Languages are remarkable. They reflect what is going on in our minds and enable us to communicate and collaborate on projects both large and small. And they do so in many ways: In the hundreds of thousands of years that humans have been using languages, between 7,000 and 8,000 different ones have developed around the globe. Some are spoken by billions of people, others by only a handful.
The diversity of human language constitutes an inexhaustible resource for research into human cognition and culture, and the digital age offers completely new possibilities in this field. Linguistics has a constantly growing need for more and better data from as many languages as possible. Researchers use this material from large databases and text collections (corpora) for studies produced with the help of computer-based tools such as evolution models, large language models, machine learning and artificial intelligence.
The Institute of Empirical Linguistics at Goethe University Frankfurt has conducted pioneering work in the field of language digitization for decades. Already in the late 1980s, Professor Jost Gippert, head of department at that time, launched a program to digitize data from ancient and modern languages via a call published in the journal “Die Sprache” (Issue 32/2, 1987), which became known as the TITUS project (Thesaurus of Indo-European Text and Language Materials). Over the years, the content of this database constantly grew. It was fed with corpora of ancient and modern languages from different language families, but also with dictionaries, grammar books, language maps, diagrams of writing systems, and much more.

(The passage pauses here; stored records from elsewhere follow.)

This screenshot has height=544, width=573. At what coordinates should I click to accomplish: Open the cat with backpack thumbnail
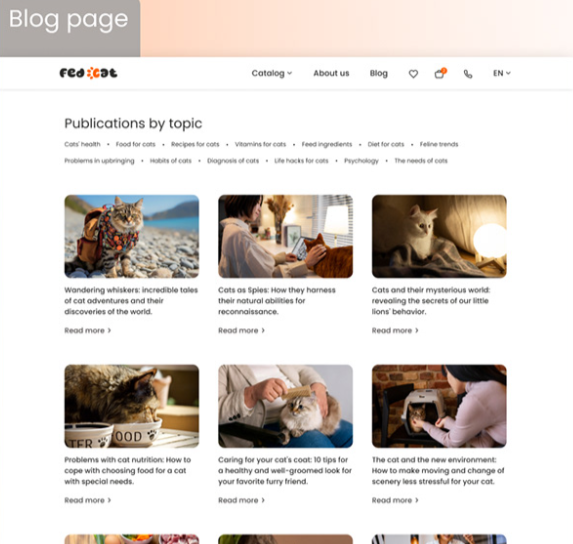point(132,236)
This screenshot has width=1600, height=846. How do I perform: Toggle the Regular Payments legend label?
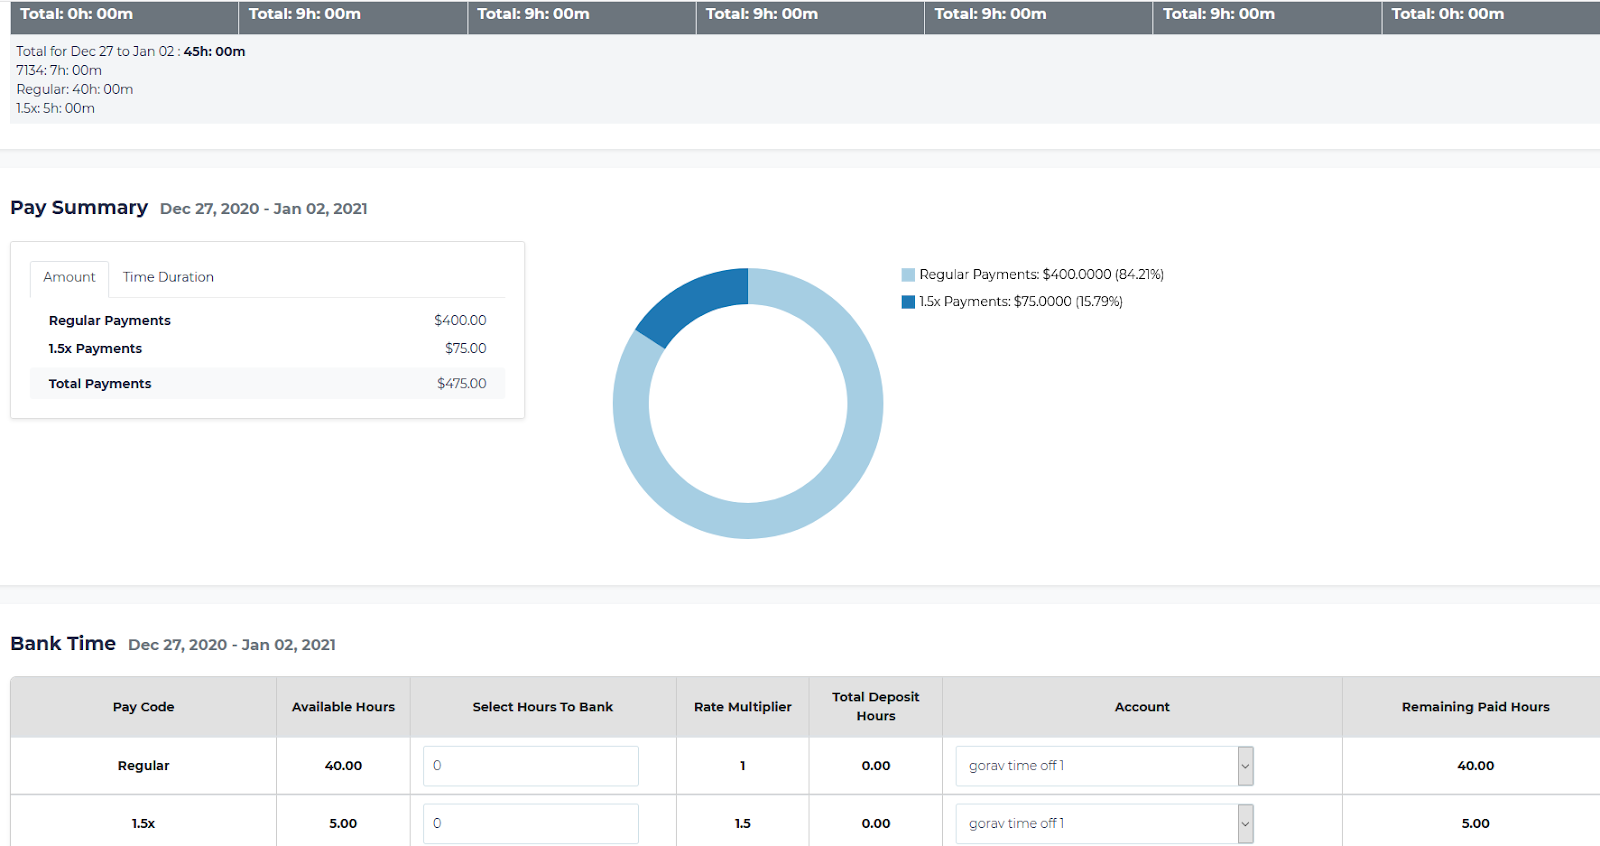click(1041, 275)
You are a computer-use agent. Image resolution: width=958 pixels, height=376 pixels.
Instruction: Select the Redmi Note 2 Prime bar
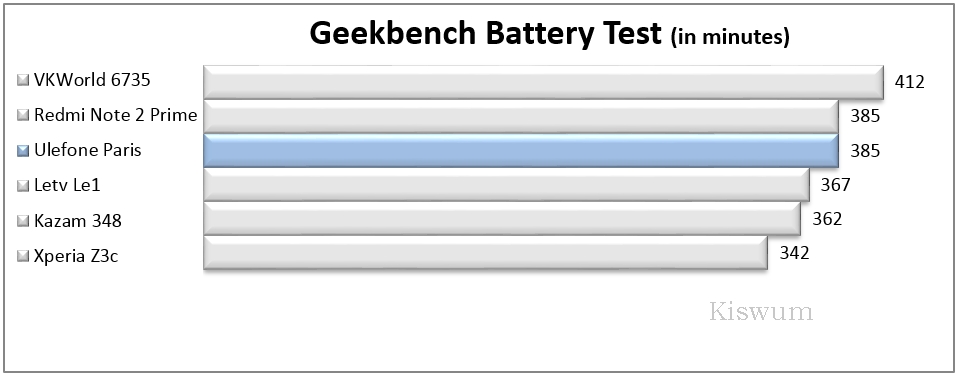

The TITUS database, comprising 900 different corpora and text collections in various languages, was consistently upgraded and curated over the decades and found its audience among students and researchers working with corpora, dictionaries and other language material in their linguistic research. Over time, however, the technical interface for large parts of the TITUS database became outdated, which made handling, updating and using the data increasingly difficult.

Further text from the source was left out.